With President Trump eyeing deregulation in the financial industry and drastic changes to the Dodd-Frank Act, some companies are pondering how it could impact their bottom lines. Changes in the act could impact commercial lending and possibly the mergers and acquisitions market.
President Trump made one of the promises of his campaign that he would dismantle the 2010 Dodd-Frank Wall Street Reform and Consumer Protection Act.
Trump told leading corporate chief executives at a meeting at the White House in early-February that many businesses can’t borrow money. “They just can’t get any money because the banks just won’t let them borrow it because of the rules and regulations in Dodd-Frank,” Trump said.
Yet many sources and data indicate otherwise. Fred Canon, global director of research at the investment bank of KBW, said there hasn’t been “any solid evidence” that bank lending has been overly constrained in the past few years. “It certainly is not growing as fast as it was pre-crisis, but I’m not sure everyone wants no-doc, low-doc, non-verifiable lending again,” said Canon.

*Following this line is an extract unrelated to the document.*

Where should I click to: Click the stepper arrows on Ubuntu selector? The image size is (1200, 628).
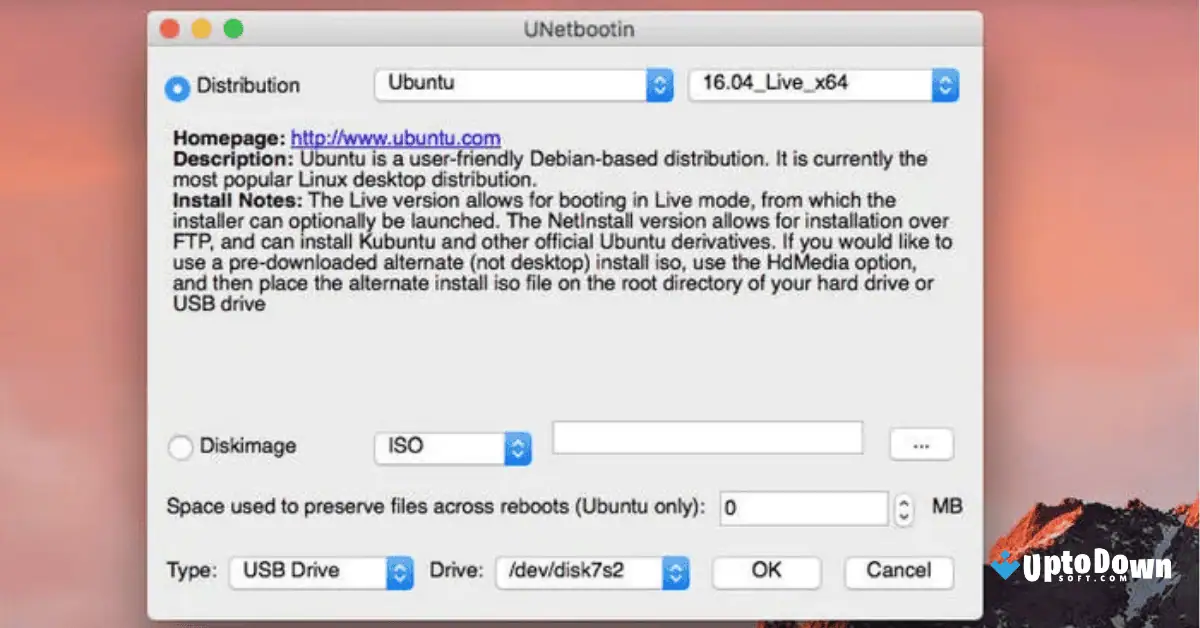[658, 85]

The Federal Reserve reports that since hitting a post-crisis bottom in October 2010, commercial and industrial bank loans have increased 77%. A report by the National Center for the Middle Market found that 32% of small and mid-market businesses have not raised capital in the past three years. Of those that did, 32% borrowed from a bank, while 10% borrowed from a non-bank lender.

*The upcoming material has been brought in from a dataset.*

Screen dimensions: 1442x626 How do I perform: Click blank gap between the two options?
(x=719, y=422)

Randy Schwimmer, head of origination and capital markets for Churchill Asset Management, said that investors also are turning to mid-market loans for higher yield and better diversification. “Senior leveraged loans to middle-market companies, in particular, are among the fastest-growing private debt alternatives as banks curtail their exposure to riskier borrowers,” said Schwimmer.
Some lenders are reporting that the regulations have caused them to be more selective about extending loans to only the most qualified customers. Larger banks must undergo annual stress tests and the Volcker Rule limits financial institutions’ ownership in risk investments and prohibits them from trading for their own profit.
A PwC report said that despite a growing list of macroeconomic uncertainties, mid-market lending remained strong in 2015 and 2016. The market lending guidelines from the Office of the Comptroller of the Currency were impacting the supply side of mid-market lending. And the report said that more of a concern than a deal’s credit quality, industry or sponsor has been whether or not specific loans will work in the new regulatory environment.
“The guidelines have essentially pushed banks into a box and prompted them to focus on more conservative deals, disrupting the high-octane lending part of the last few years,” said PwC.
A rollback of the regulations could potentially cause issues in the financial industry itself, not only in the ability to lend to mid-markets but in the means to fund mergers and acquisitions. Stephen M. Quinlivan, a Minneapolis-based partner at Stinson Leonard Street LLP, said companies are worried that if the Consumer Financial Protection Bureau is completely eliminated, states could start imposing tough new rules.
In the immediate term, the uncertainty regarding the future of the regulations are causing concern among some financial institutions. Carlyle Group, a Washington-based global asset manager, added that undoing parts of the Dodd-Frank act could significantly increase the SEC’s enforcement capabilities and penalties under the Investment Company Act and Investment Advisors Act.